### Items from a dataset
****************

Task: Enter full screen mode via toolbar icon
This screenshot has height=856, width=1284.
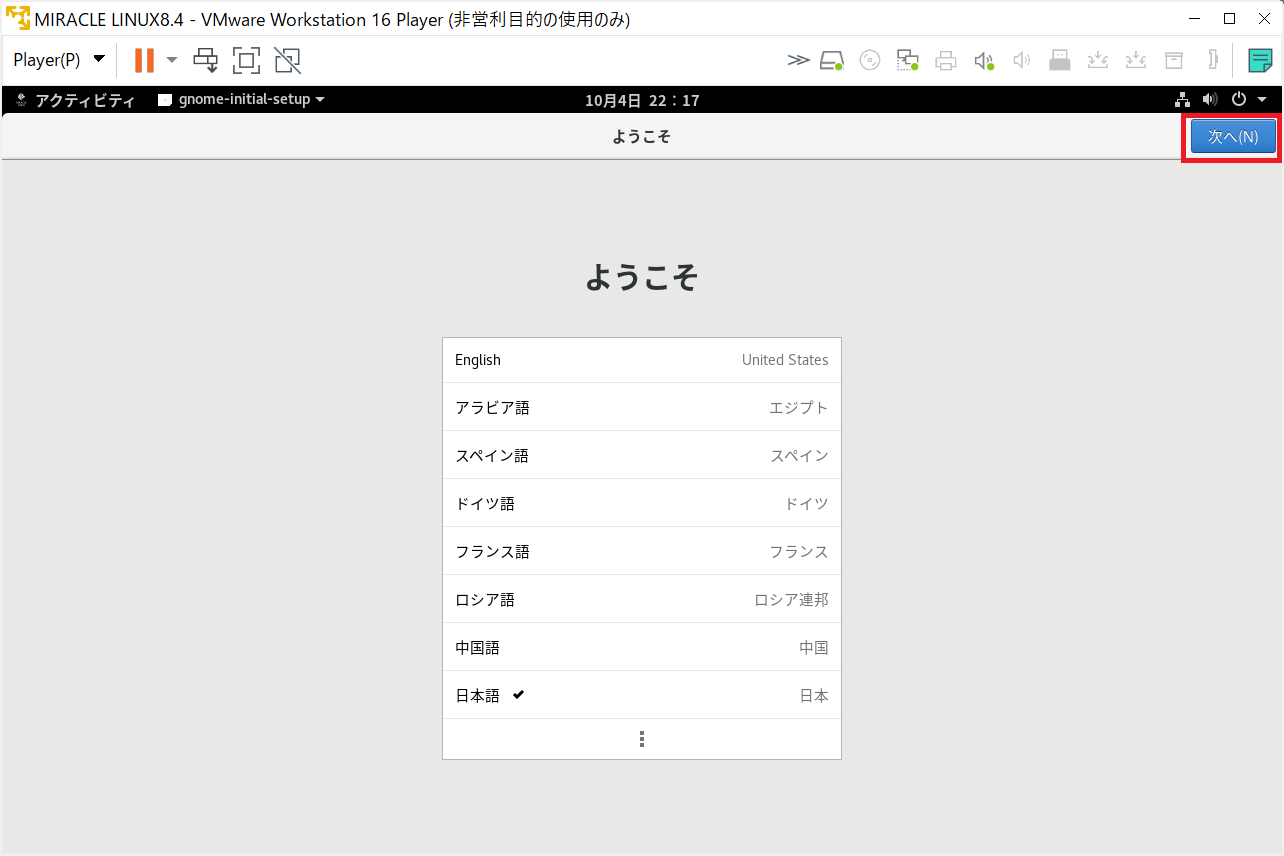Action: [246, 60]
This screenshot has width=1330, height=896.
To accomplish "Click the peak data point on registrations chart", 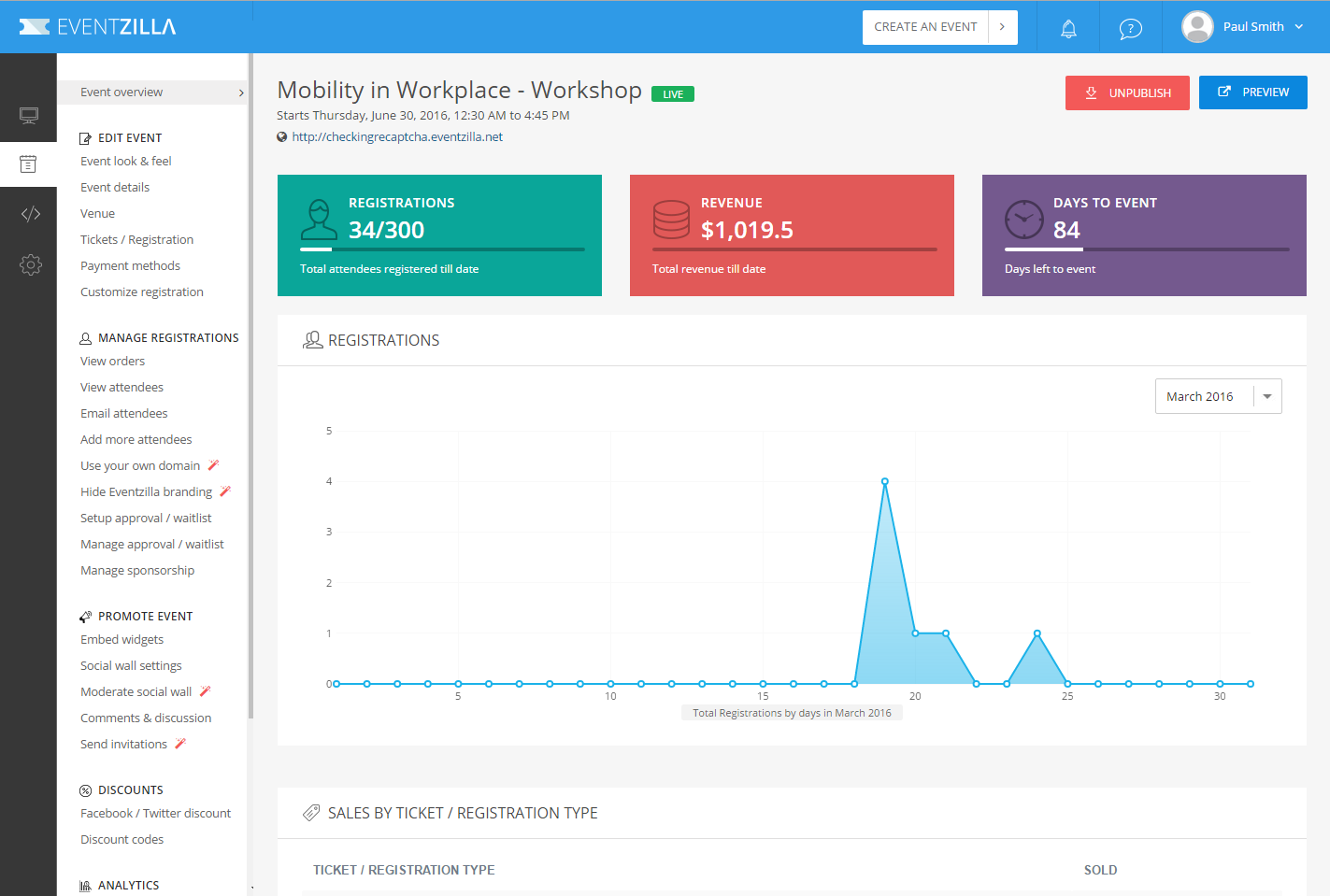I will 884,481.
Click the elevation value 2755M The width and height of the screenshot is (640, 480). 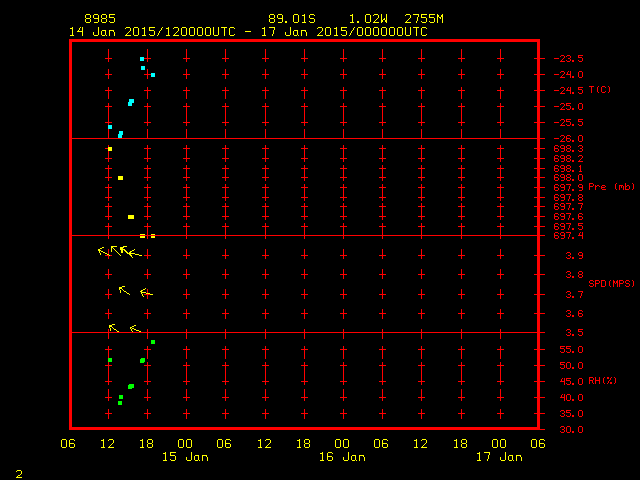coord(424,19)
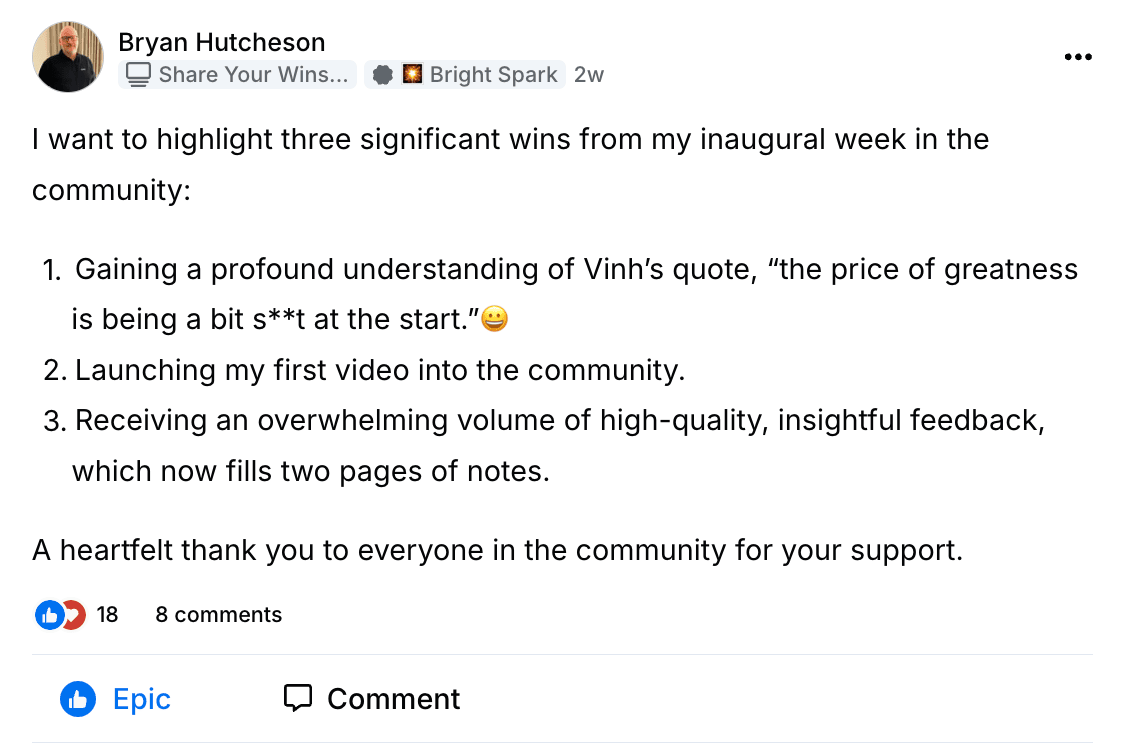Click the spark emoji in the member badge

(x=412, y=74)
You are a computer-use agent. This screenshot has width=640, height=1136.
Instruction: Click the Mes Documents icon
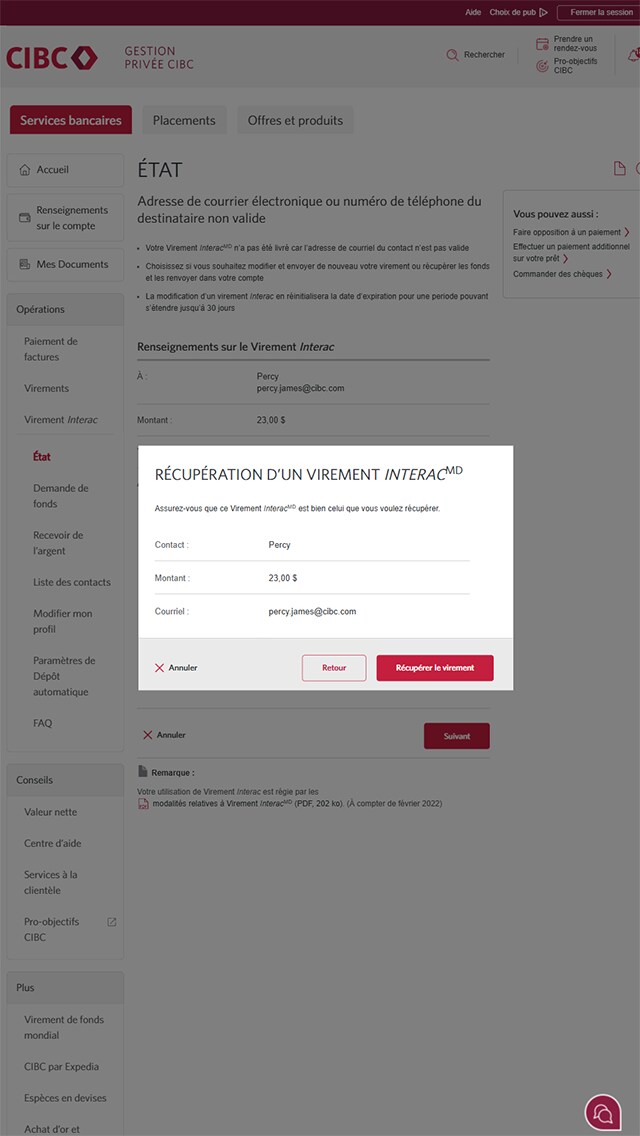coord(25,264)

****************

### Aim of the task
Return the line containing "You are a computer-use" and every line after it through the end of the records above, exactly and nothing else, but not the pictures.

### Solution to the problem
You are a computer-use agent. This screenshot has width=640, height=1136.
Instruction: Click the Mes Documents icon
coord(25,264)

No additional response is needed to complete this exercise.